Source Record Matching
This document will illustrate a design for enhancements to matching in Data Import. This design will allow Data Import to support multiple results being returned by a Match Profile during a Data Import job execution.
Design
Source Record Storage Matching by REST API
A new Endpoint will be introduce to allow matching of source records in mod-source-records-storage
URL: /source-storage/records/matching
Method: POST
Body:
Property | Description | Valid Values | Default Value |
---|---|---|---|
logical_operator | logical operator that will be used to combine defined filters. | "AND", "OR" | "AND" |
filters → values | Collection of values to match for equality | ||
filters → field | MARC field to match | "000" - "999" | |
filters → indicator1 | MARC indicator1 to match | "0" - "9", "a" - "z", "*", | |
filters → indicator2 | MARC indicator2 to match | "0" - "9", "a" - "z", "*" | |
filters → subfield | MARC subfield to match | single character | |
filters → matchType | Match type to consider for the query | EXACTLY_MATCHES, EXISTING_VALUE_CONTAINS_INCOMING_VALUE, INCOMING_VALUE_CONTAINS_EXISTING_VALUE, EXISTING_VALUE_BEGINS_WITH_INCOMING_VALUE, INCOMING_VALUE_BEGINS_WITH_EXISTING_VALUE, EXISTING_VALUE_ENDS_WITH_INCOMING_VALUE, INCOMING_VALUE_ENDS_WITH_EXISTING_VALUE | EXACTLY_MATCHES |
filters → qualifier | Match qualifier | BEGINS_WITH, ENDS_WITH, CONTAINS | |
filters → comparisonPartType | only compare part of a value | NUMERICS_ONLY, ALPHANUMERICS_ONLY | Null |
limit | Maximum number of records to return | ||
offset | starting point when returning records |
POST /source-storage/records/matching { "logical_operator": "AND", "filters": [ { "values": ["science", "technology"], "field": "245", "indicator1": "0", "subfield": "a", "matchType": "EXACTLY_MATCHES", "qualifier": "BEGINS_WITH", "comparisonPartType": "NUMERICS_ONLY" }, { "values": ["biology"], "field": "650", "subfield": "a", "matchType": "EXACTLY_MATCHES" } ], "limit": 5, "offset": 0 }
Match Processing
Location
Here is a list of the different Match Profiles possible at the time of writing, and where processing occurs:
Match Profile | Processing Location |
---|---|
MARC BIB TO MARC BIB | mod-source-record-storage |
MARC BIB TO (Instance/Holdings/Item) | mod-inventory |
MARC AUTH TO MARC AUTH | mod-source-record-storage |
Static Value TO MARC BIB | mod-source-record-storage |
Static Value TO MARC AUTH | mod-source-record-storage |
Static Value TO (Instance/Holdings/Item) | mod-inventory |
The assignments above work do not work well when multiple results can be returned by a match profile. This is further complicated by sub-matches that could occur in other processing locations other than the originating match profile's processing location. It is not ideal to transport multiple result objects via one Kafka message due to size constraints and multiple kafka message to represent one match profile result will introduce more complexity. Match profile result retrieval should shift from Kafka messages to REST API calls.

Dataset extract:
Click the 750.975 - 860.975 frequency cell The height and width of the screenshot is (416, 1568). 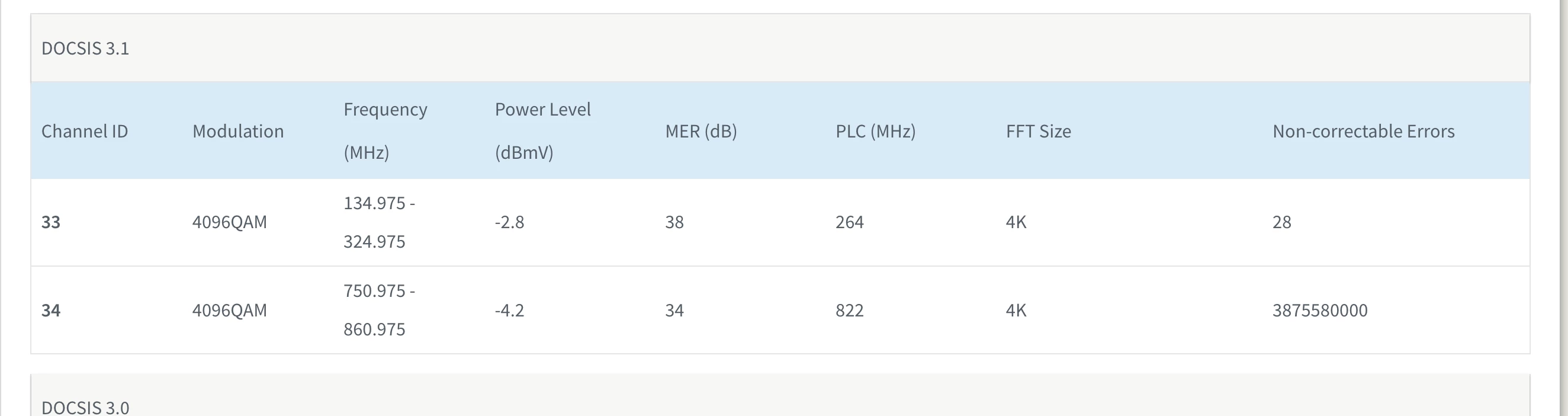(378, 310)
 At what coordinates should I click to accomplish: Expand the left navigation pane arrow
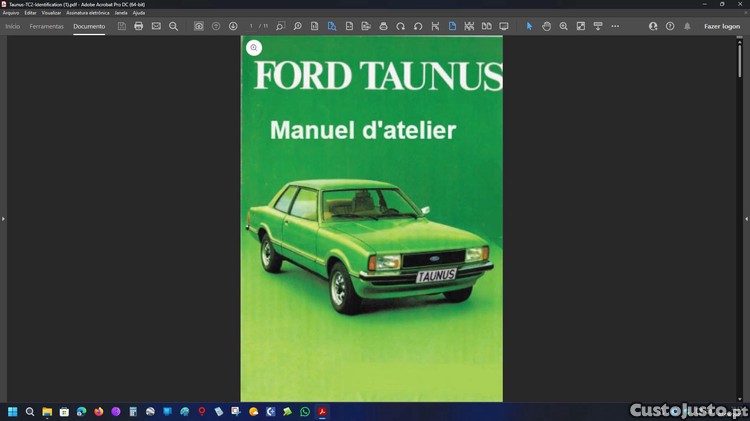coord(3,218)
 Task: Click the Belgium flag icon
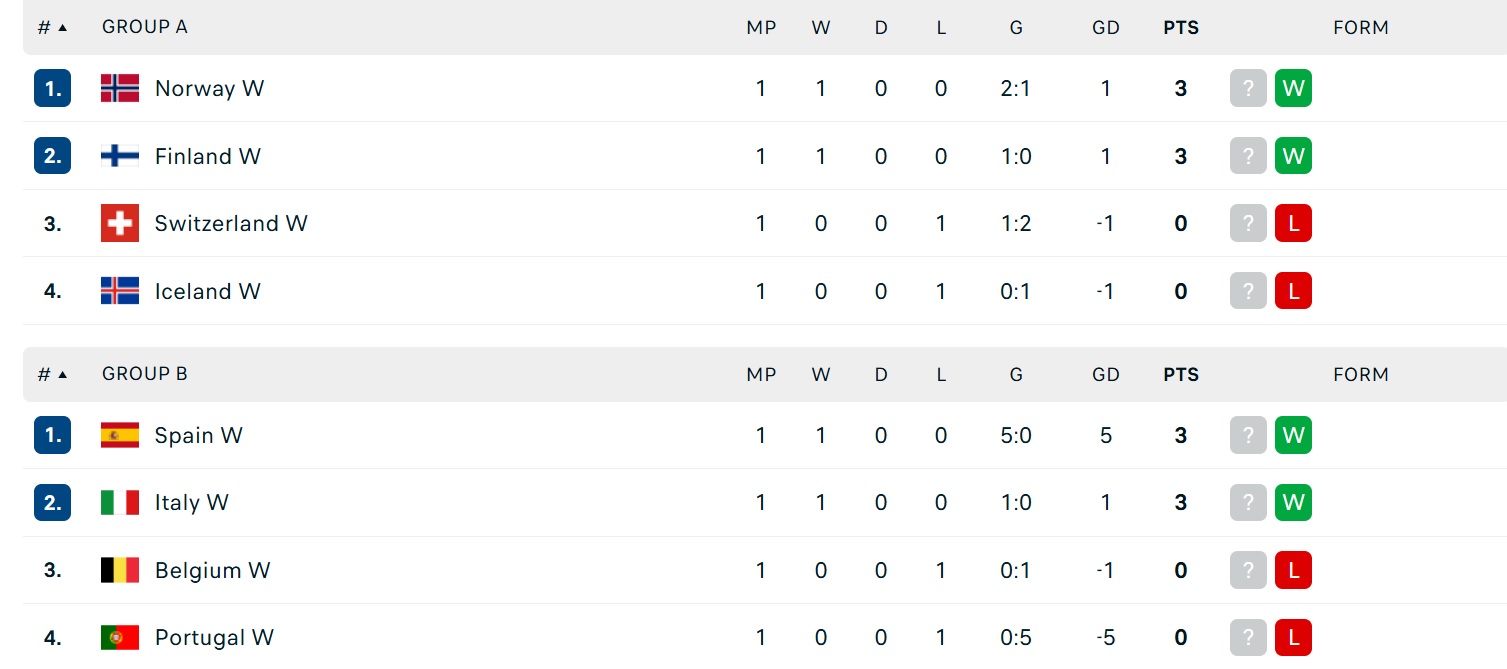coord(120,570)
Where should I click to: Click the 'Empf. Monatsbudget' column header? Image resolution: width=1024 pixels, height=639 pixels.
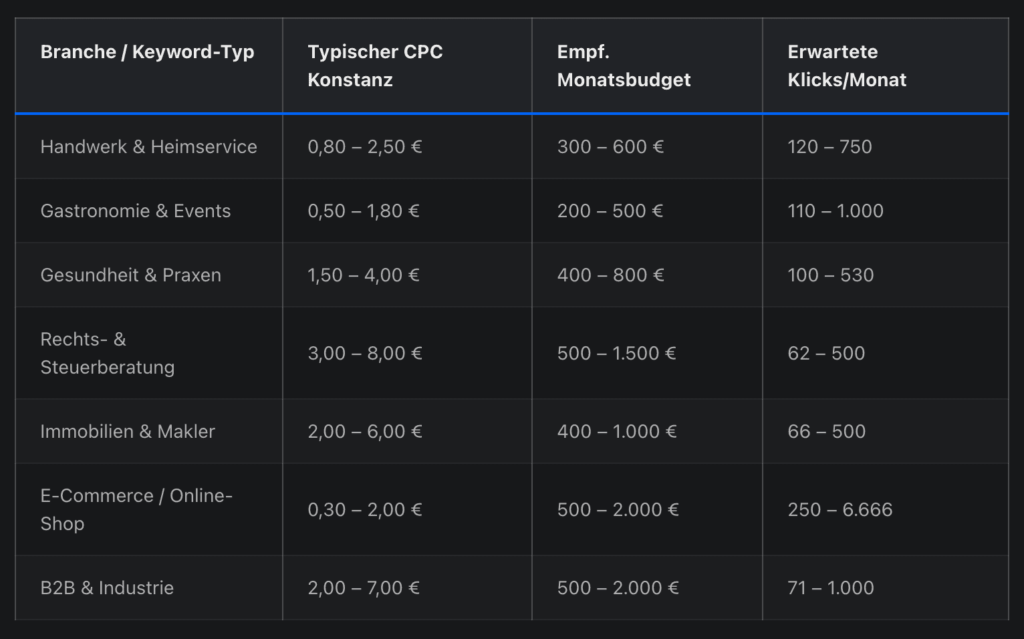[624, 65]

Instructions for the task:
List every Match Profile that the source record matching design assigns to mod-source-record-storage for processing.

Task answer:
- MARC BIB TO MARC BIB
- MARC AUTH TO MARC AUTH
- Static Value TO MARC BIB
- Static Value TO MARC AUTH